Из каждой трещинки сломавшегося детского голоса звучала мольба страдающего взрослого человека. Минаева никогда еще не видела таких испуганных глаз и не слыхала такой отчаянной мольбы из детских уст.
— Давно родит? — спросила ласково.
— Не зна-аю, я ничего не знаю… Тетенька, милая, помоги-и…
Сонька упала на колени и, уткнувшись носом в одеяло в ногах у фельдшерицы, забилась в истерике.
Минаева попыталась встать. Острое колотье в боку бросило ее обратно в подушку. Она сжала губы, чтобы не закричать, и, держась за спинки стула и кровати, все-таки встала. Пол уходил куда-то из-под ног, и комната в красных кругах плыла перед глазами.
— Беги, позови к маме бабку Наумовну, — сказала она Соньке.

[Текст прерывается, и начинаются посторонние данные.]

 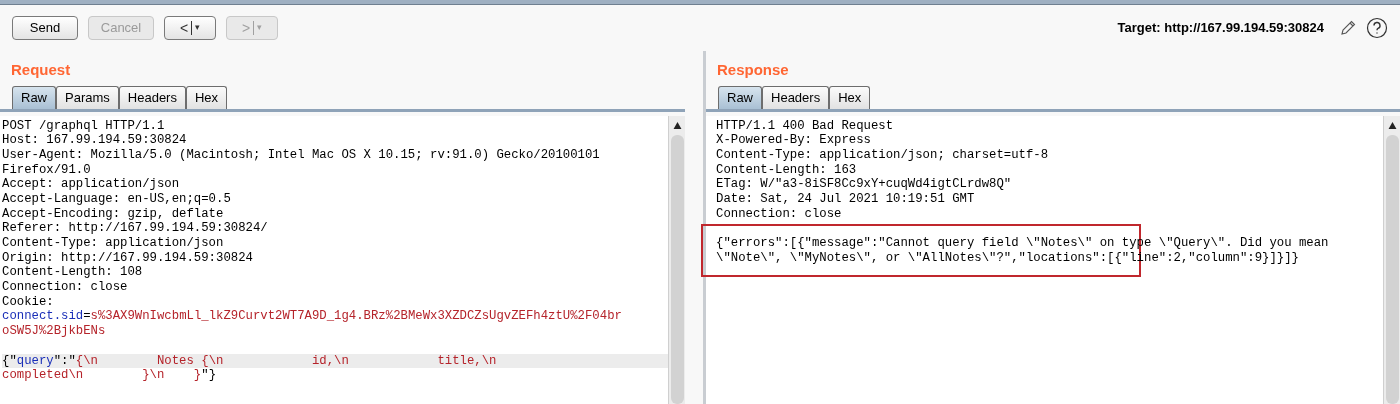 What do you see at coordinates (92, 184) in the screenshot?
I see `code-line: Accept: application/json` at bounding box center [92, 184].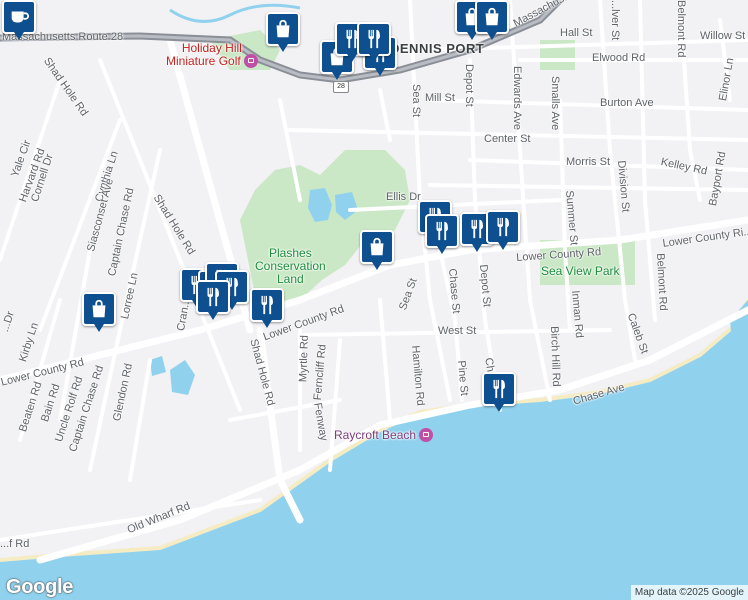  Describe the element at coordinates (341, 87) in the screenshot. I see `route-28-shield: 28` at that location.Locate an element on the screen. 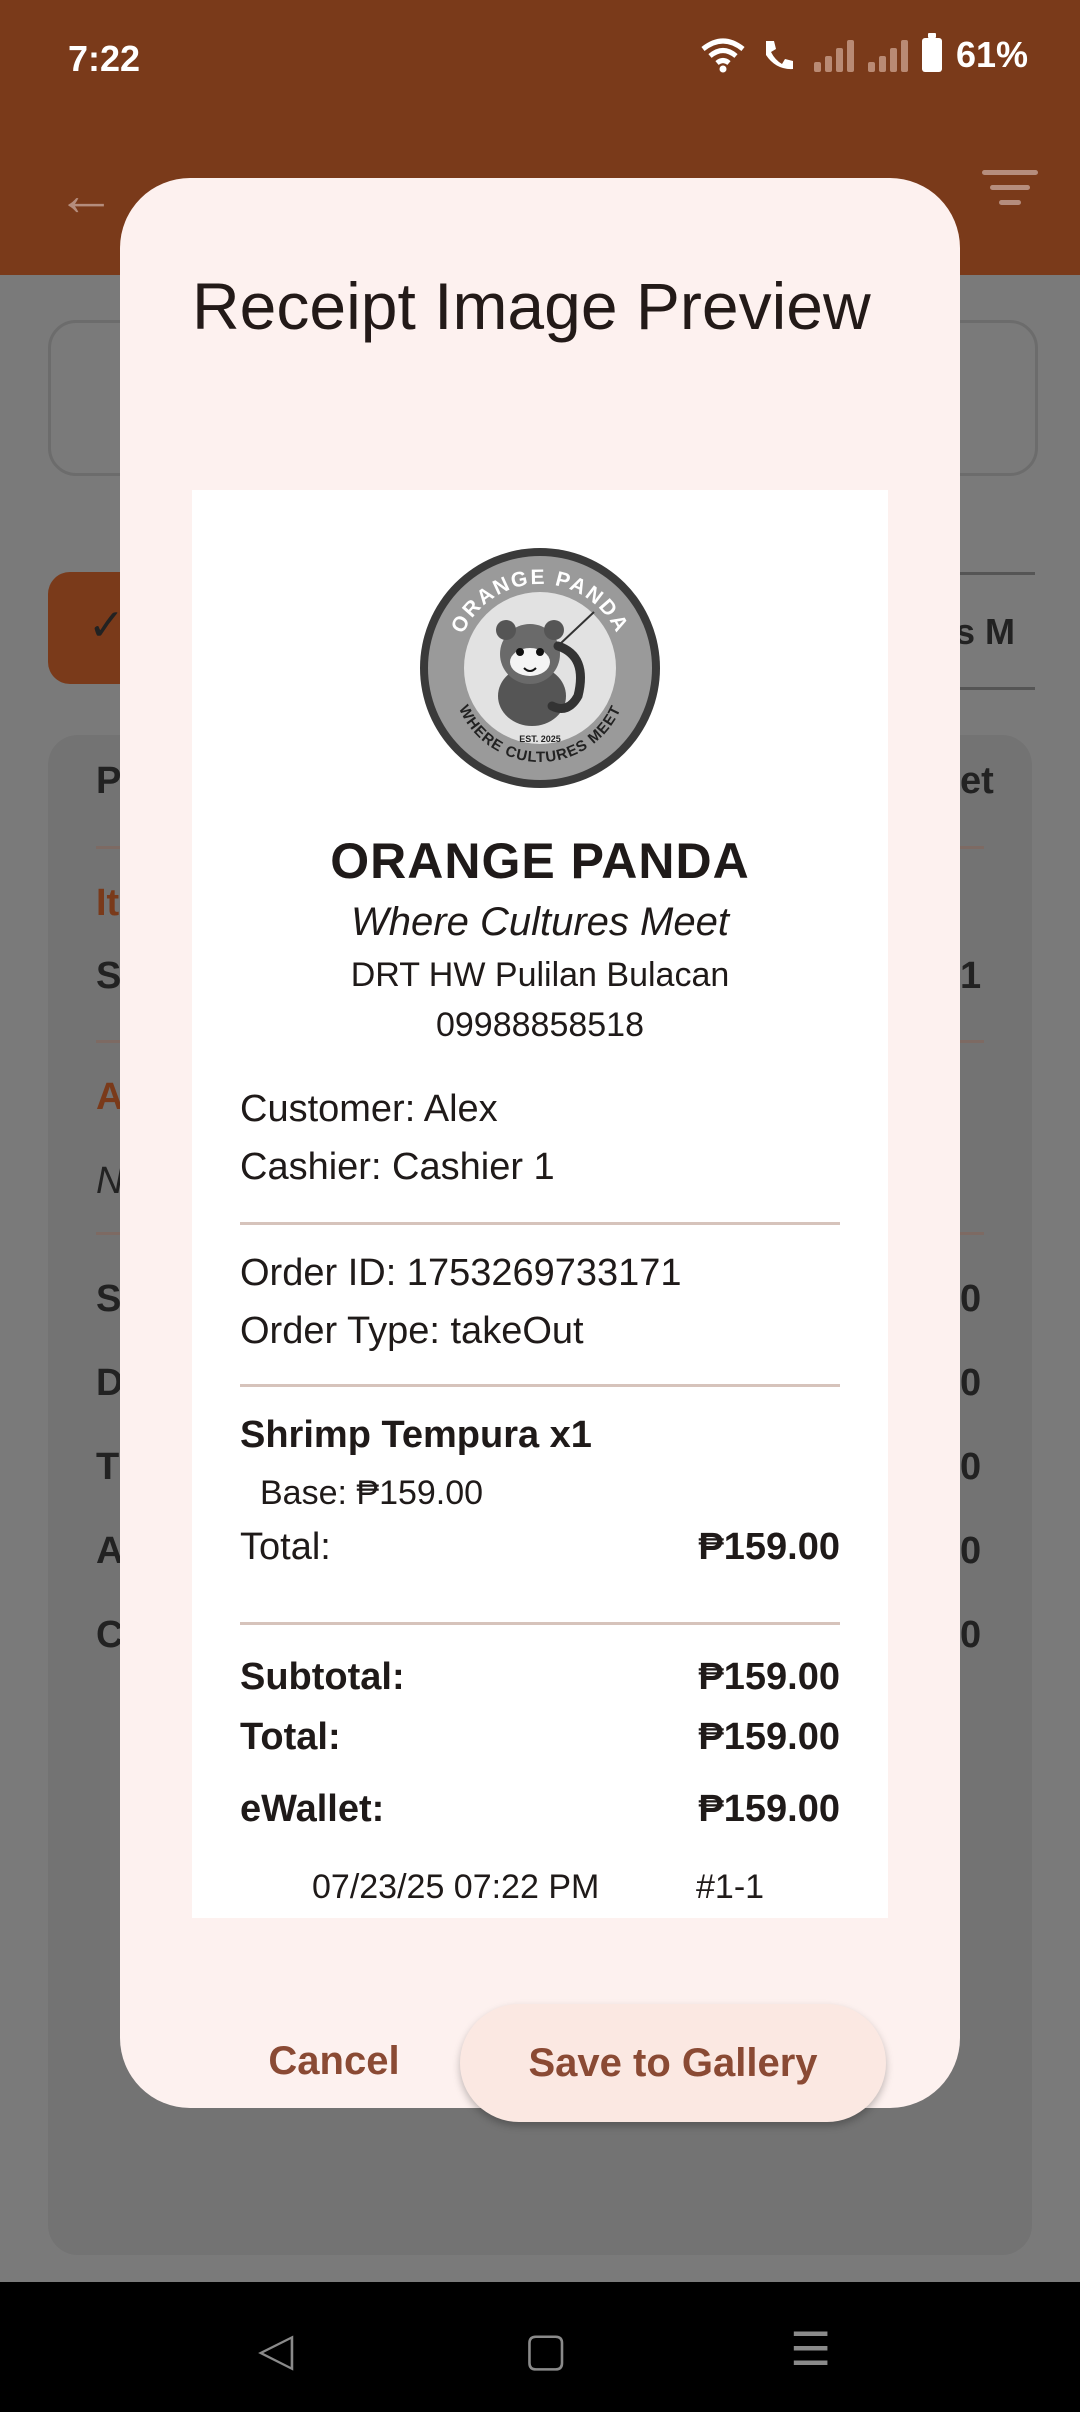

С трудом нащупала туфли и сунула в них трясущиеся ноги. Не заботясь о том, что может встретить людей, натянула прямо на нижнюю рубашку тонкий больничный халат. Вынула из сундука щипцы и марлю и, хватаясь свободной рукой за встречные предметы, пошла.
На улице она совсем не чувствовала своего тела. Ей казалось, что она плывет по воздуху. Она знала только, что ей нельзя падать, потому что больше не хватит сил встать. В сыром тумане было холодно голым ногам. Она подумала, что простудится, но тотчас же решила, что теперь все равно. Почему "все равно", она не знала, но эта мысль всецело овладела ею…
— Теперь… все равно… — несколько раз повторила она и радостно улыбнулась чему-то хорошему внутри себя.
Жена учителя лежала в том же положении, в каком ее увидела Сонька. Она уже не могла кричать и тяжело хрипела, корчась на одеяле.
Неизвестно, где взяла сил изнуренная болезнью фельдшерица, но, когда все кончилось, она исчерпала последнее, что имела. Мутная пелена заволокла ей мозг, надвинулась на глаза. Она почувствовала, что падает, и схватилась за что-то руками. Но это был окровавленный край барковского капота. Он потянулся вместе с ней, и, потеряв последние остатки сознания, Минаева медленно опустилась на пол.
В полутемной комнате раздался крик только что народившегося человека. Новый человек пришел из другого мира. Ему не было никакого дела ни до разлива, ни до измученной матери, ни до свалившейся с ног Минаевой, и крик его был беспомощен, но требователен.